[BEGIN DOCUMENT SECTION]
Human Skills 009 - Multilayered Communication
with Bradford Fults
Bradford Fults is one of the most thoughtful leaders I know. I had the privilege of working with him almost 15 years ago when he was still an IC, and he struck me then as being incredibly devoted to improving his craft.
Since then he has gone on to lead everything from small teams to entire engineering organizations, but that dedication to quality and craft has remained.
This was one of those interviews where I felt like I was pulling out every single clip and highlighting it. I could have picked several different themes to summarize here - we talked about scale and how your role as a manager changes as you travel up the hierarchy. We talked about how time frames and the impacts of what you say go up exponentially during that journey. We talked about the failure modes of making organizational changes too quickly.
But the thing that stood out to me the most was how incredibly thoughtful Bradford is about how he handles communication and meetings. He described an incredibly rich way of thinking about communication, both transmitting and receiving on multiple layers, that will allow you to dramatically increase your impact as a leader. And so those are the quotes I've pulled out below for you. But if you have the time, really go and listen to the whole thing; I can already tell this is one I'll be going back to again and again learning more each time.
How does communication change as your organizational scope changes?
Communication, probably one of the most misunderstood fundamental concepts of being a human. The thing about communication that I think is most important that everybody accept into their hearts is that it is a two way process. Part of communication is what you're saying, and how you say it. But an entire half of communication is what is heard and what is understood and what people take away.
And I think without that fundamental understanding of how you pursue communication is really 50% of the job, you'll always miss out on something if you don't have that. So that's the first thing.
The second thing, though, is I think it's a lesson in when to be specific and when to generalize. And so when I think about communicating as a higher level leader... as a first line manager, you're in the details with your team. You're talking about what's the future of this project, what's the next thing we're going to work on, why is it exciting, what are our struggles. It's all day to day. It's all in the moment. And thus, as a first line manager, you have full context on everything that the team is tackling. And that's great. And it's very good for your job.
That evaporates very quickly as you take on more scope and you get removed by these levels. And the other thing that happens is that your communication, what you say, becomes amplified. And I haven't thought much about this one, but it might also be an exponential curve of increase in the amplification.
And there's a classic mistake, of startup CEOs, they've got 10 people in a room and they're super excited about the next release coming out... And so they go look over an engineer's shoulder and they say, "wait, why are you doing it that way? Why don't we do it this other way?" And then all of a sudden the entire team is off on a new track, right? Because the CEO said it, so it must be what we should do.
And that basically applies at every level. You really need to be careful what you talk about because an offhanded comment on something specific can basically be interpreted as an edict, right? Getting back to our previous "why we don't do edicts."
[END DOCUMENT SECTION]
[BEGIN INFORMATION SUPPLIED]
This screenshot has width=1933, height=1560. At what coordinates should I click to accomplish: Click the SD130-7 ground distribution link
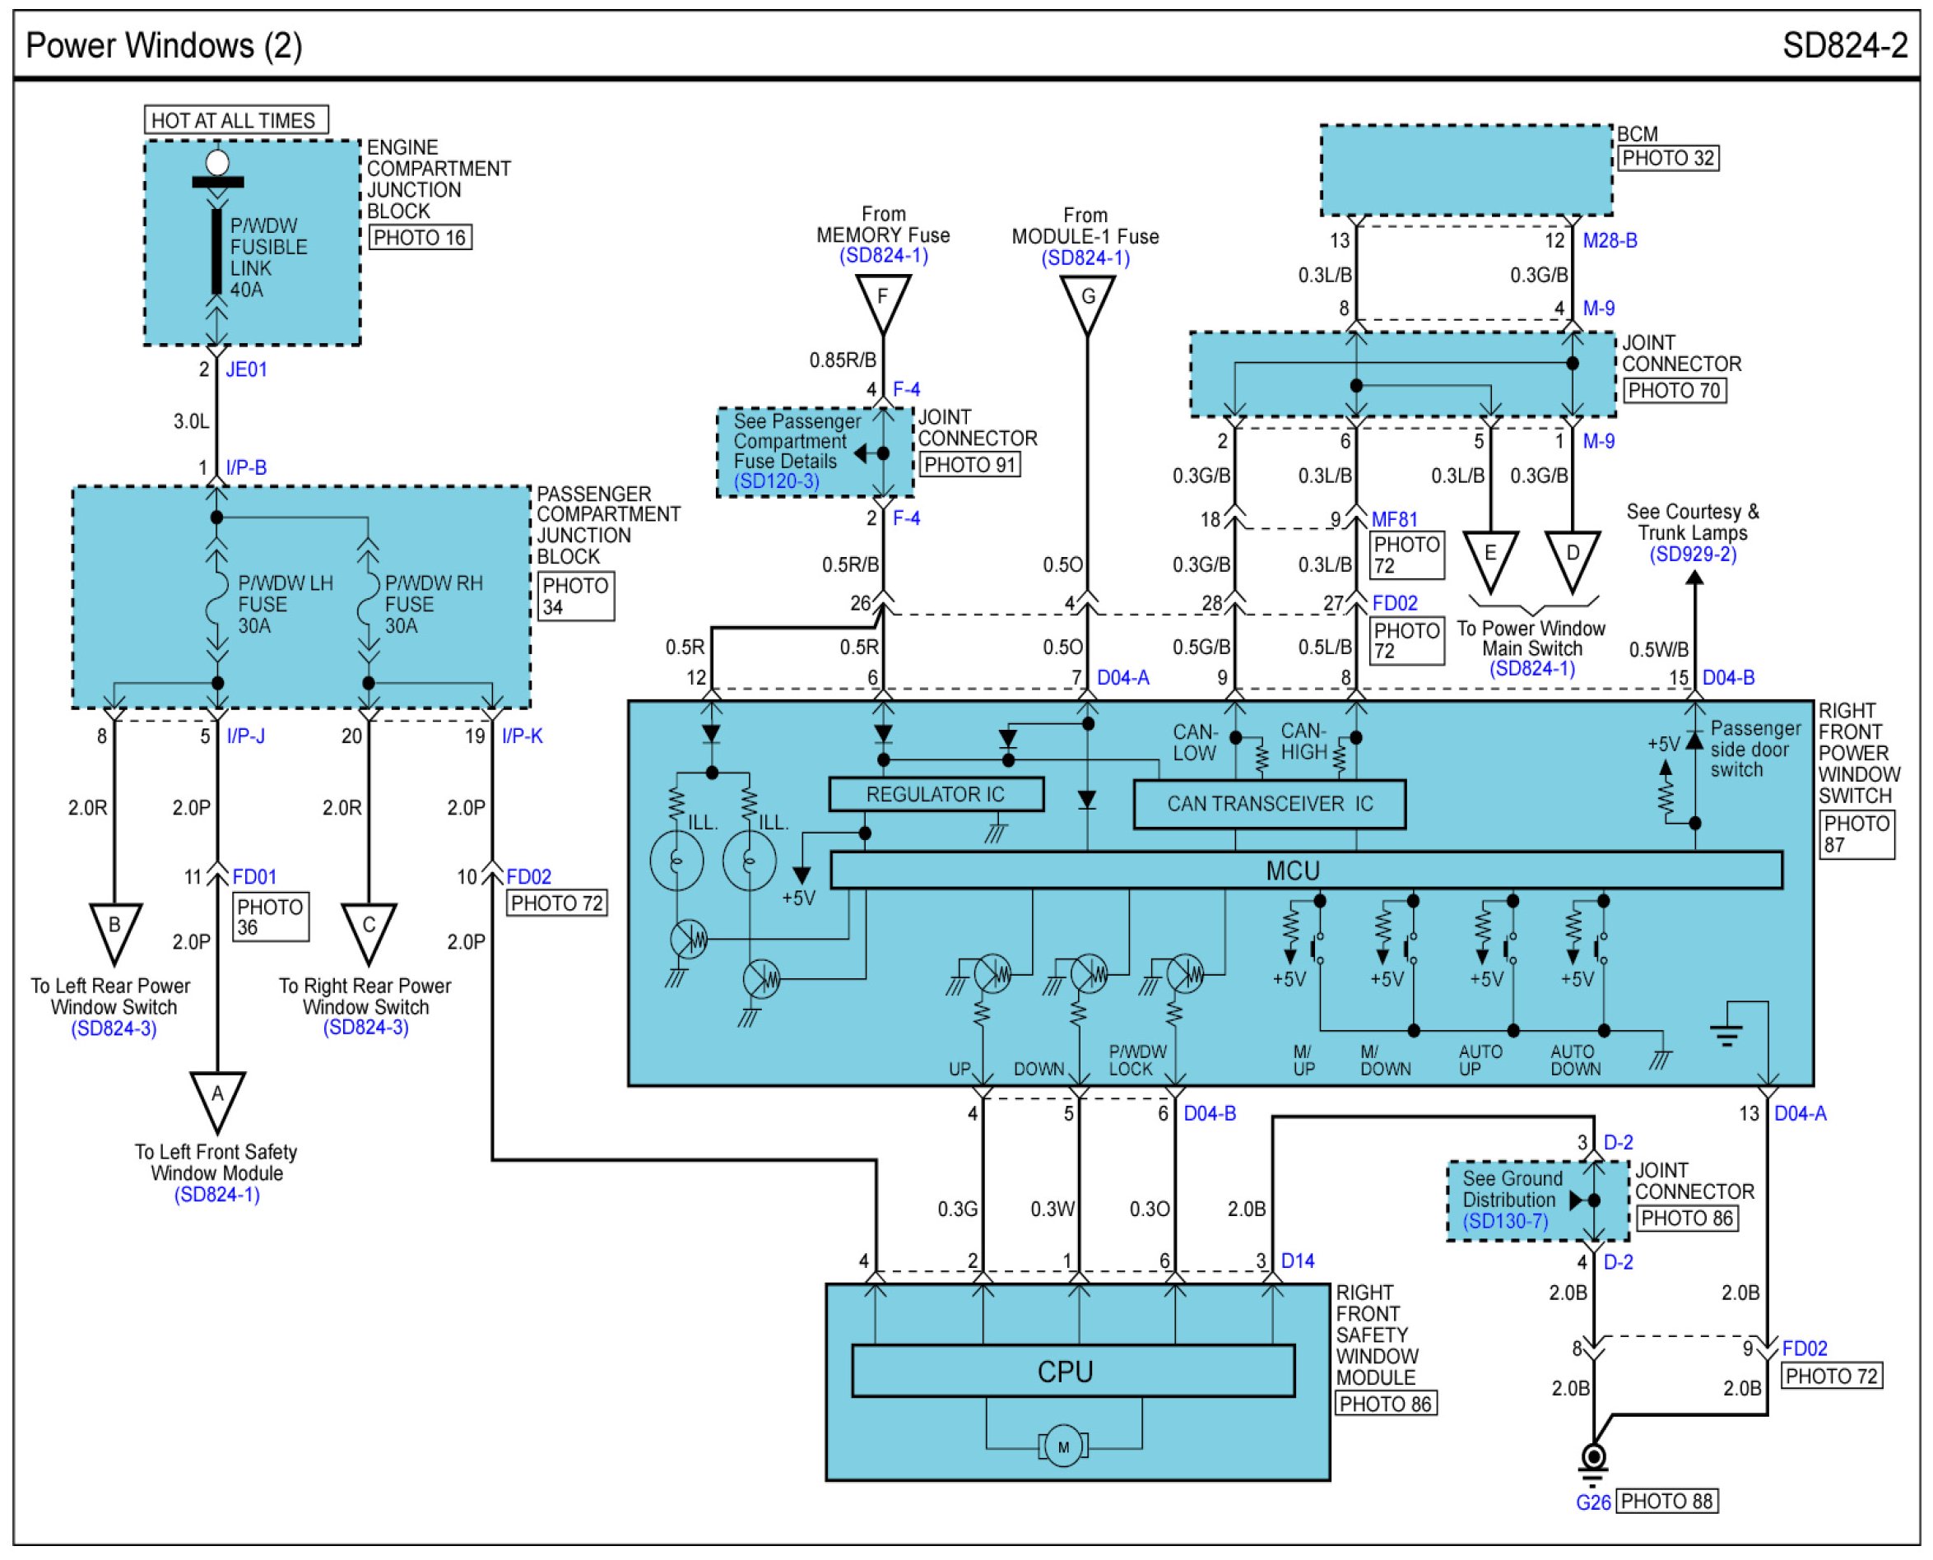pyautogui.click(x=1504, y=1220)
[END INFORMATION SUPPLIED]
YOUR TASKS:
[a] Reproduce a passage from the write-up of the Bradford Fults interview, word for word. Begin at the words "And there's a" and stop after "we should do.".
[b] In the write-up of the Bradford Fults interview, how long ago did the author first work with him?
[c] Extend the piece on Bradford Fults and multilayered communication, picking up after its final sentence.

RESULTS IN ORDER:
[a]
And there's a classic mistake, of startup CEOs, they've got 10 people in a room and they're super excited about the next release coming out... And so they go look over an engineer's shoulder and they say, "wait, why are you doing it that way? Why don't we do it this other way?" And then all of a sudden the entire team is off on a new track, right? Because the CEO said it, so it must be what we should do.

[b] Almost 15 years ago.

[c]
And you can unknowingly incur all those relationship penalties and be in this position where you have accidentally shot yourself in the foot. So when I communicate with my teams, it's usually in two main modes. I'll say strategic and vision.
So hopefully everybody kind of knows tactical is the day to day. That's the first line manager. Everybody has shared context. I avoid the tactical as much as possible. I'm a manager of manager of managers. And when I say something, I know that it can have an effect. Regardless of how thoughtful I've been about it. And so I have to be very careful. So I stick to those two modes.
Strategic is really about major initiatives. So I have 13 teams and we're taking on who knows how many projects. One major initiative, maybe for a quarter, for half of a year: what are our high level goals? What are we trying to accomplish? Ensuring clarity.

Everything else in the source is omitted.